Stored data
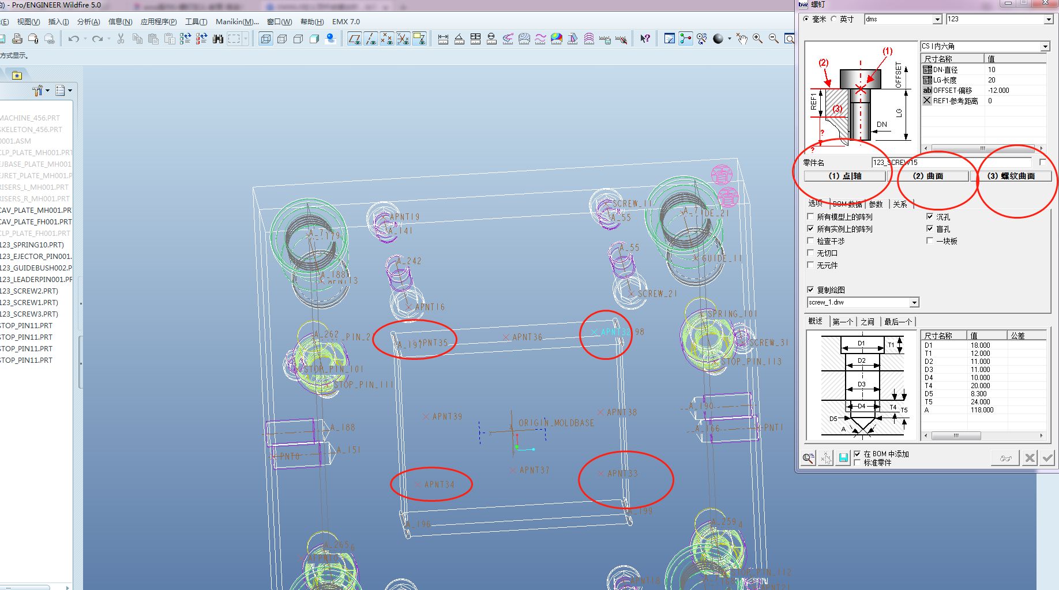The image size is (1059, 590).
Task: Open the screw_1.drw drawing dropdown
Action: click(914, 303)
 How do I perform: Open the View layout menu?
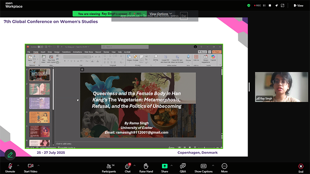click(298, 5)
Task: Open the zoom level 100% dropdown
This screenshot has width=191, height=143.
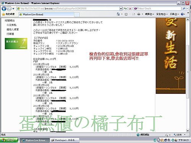Action: [x=180, y=135]
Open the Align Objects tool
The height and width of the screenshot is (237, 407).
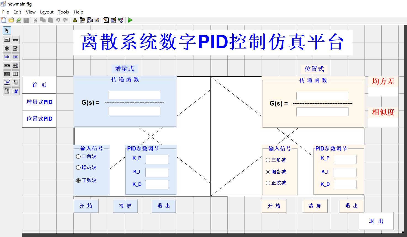point(75,20)
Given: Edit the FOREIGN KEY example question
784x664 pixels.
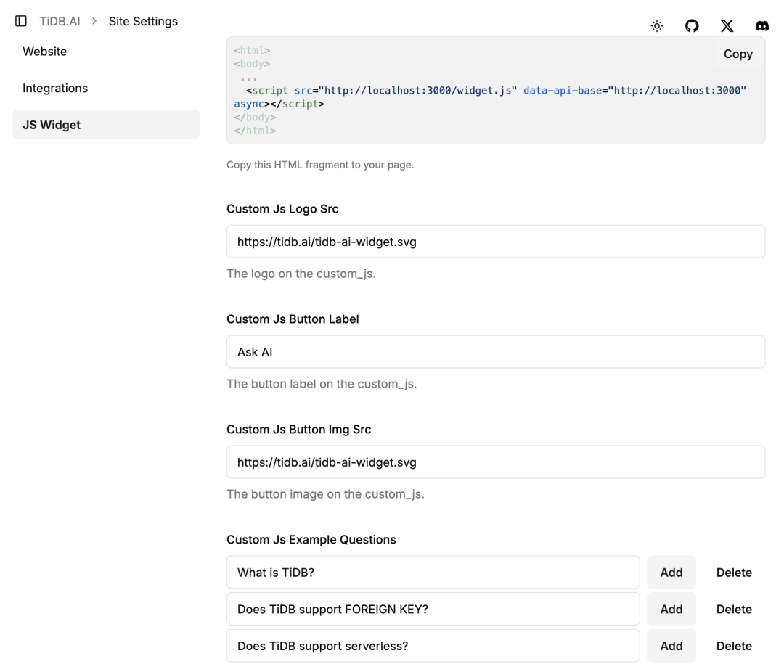Looking at the screenshot, I should click(433, 610).
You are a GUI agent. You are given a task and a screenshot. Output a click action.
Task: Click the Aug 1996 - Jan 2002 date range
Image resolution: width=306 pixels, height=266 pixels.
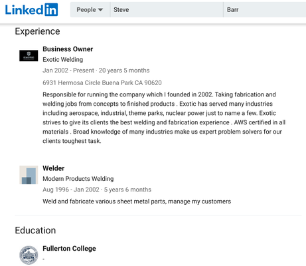[71, 190]
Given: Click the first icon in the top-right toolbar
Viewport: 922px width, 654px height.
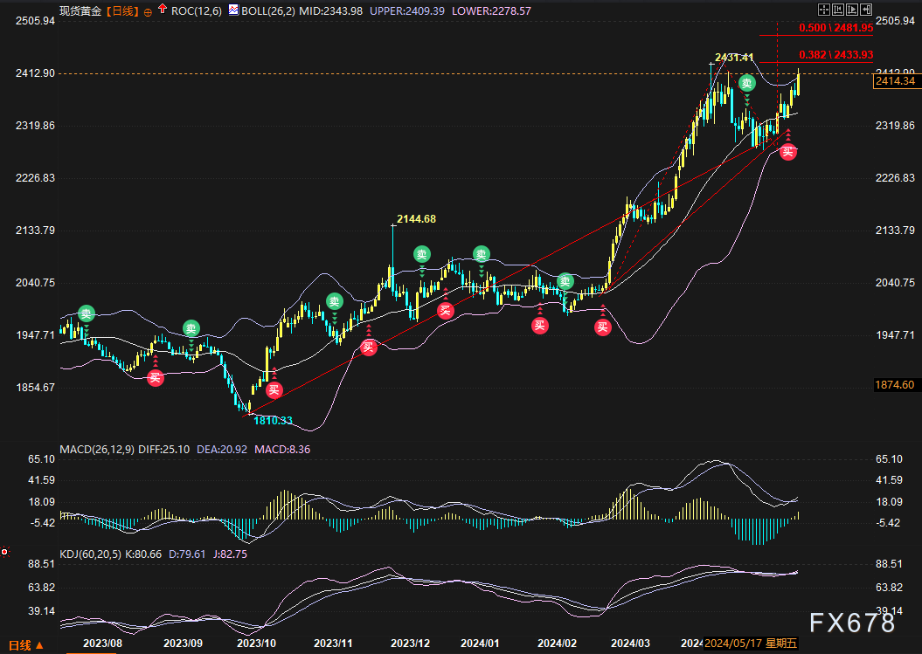Looking at the screenshot, I should click(822, 10).
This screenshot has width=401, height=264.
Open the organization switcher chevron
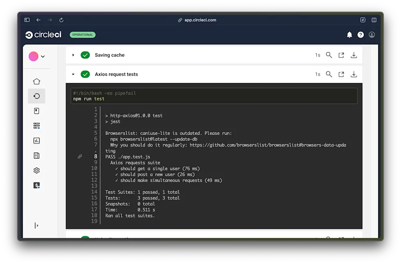[43, 56]
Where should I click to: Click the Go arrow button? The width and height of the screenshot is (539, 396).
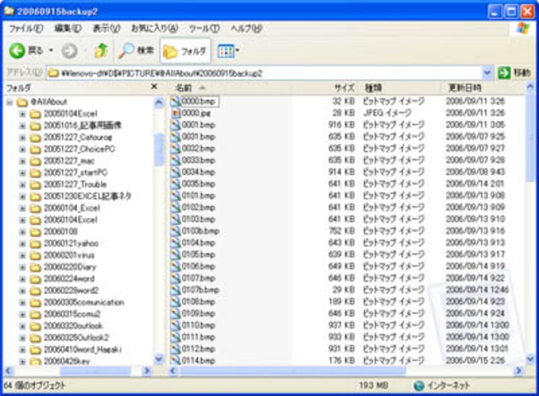click(505, 73)
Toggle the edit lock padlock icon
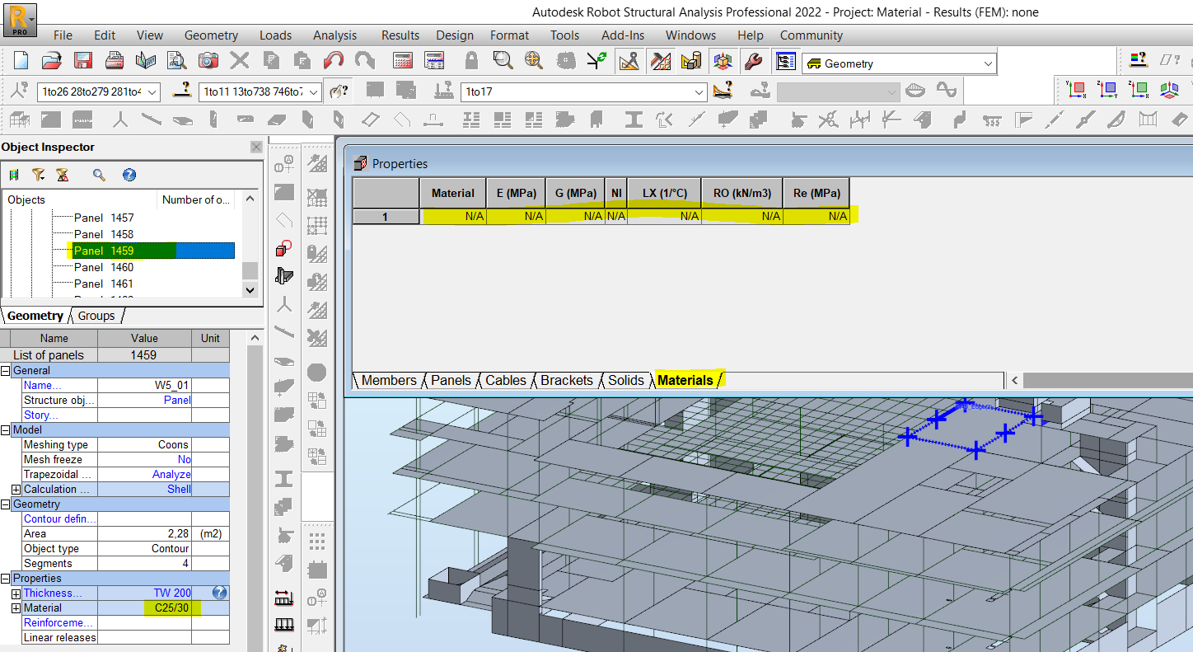 click(x=471, y=60)
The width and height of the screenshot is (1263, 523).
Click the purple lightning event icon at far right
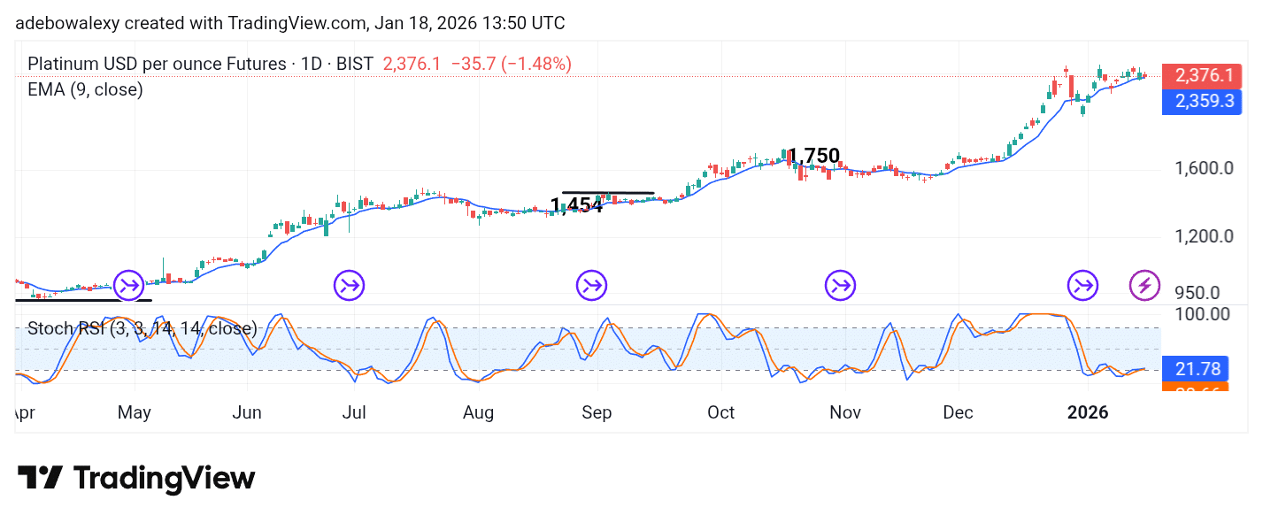(x=1144, y=285)
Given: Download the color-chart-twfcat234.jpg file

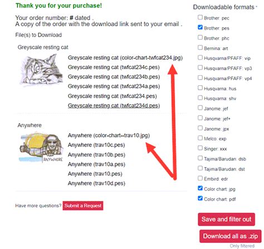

= Task requirements =
Quote, word for word and nothing more, every line from the line with "This screenshot has width=401, height=264." to the end of the entries, including both ends; skip any pictures.

= Expected answer =
This screenshot has width=401, height=264.
Open the organization switcher chevron
[43, 56]
Where should I click to: Click the Go arrow button? The width and height of the screenshot is (539, 396).
click(505, 73)
Toggle the edit lock padlock icon
 click(x=471, y=60)
The width and height of the screenshot is (1263, 523).
Click the purple lightning event icon at far right
(x=1144, y=285)
Given: Download the color-chart-twfcat234.jpg file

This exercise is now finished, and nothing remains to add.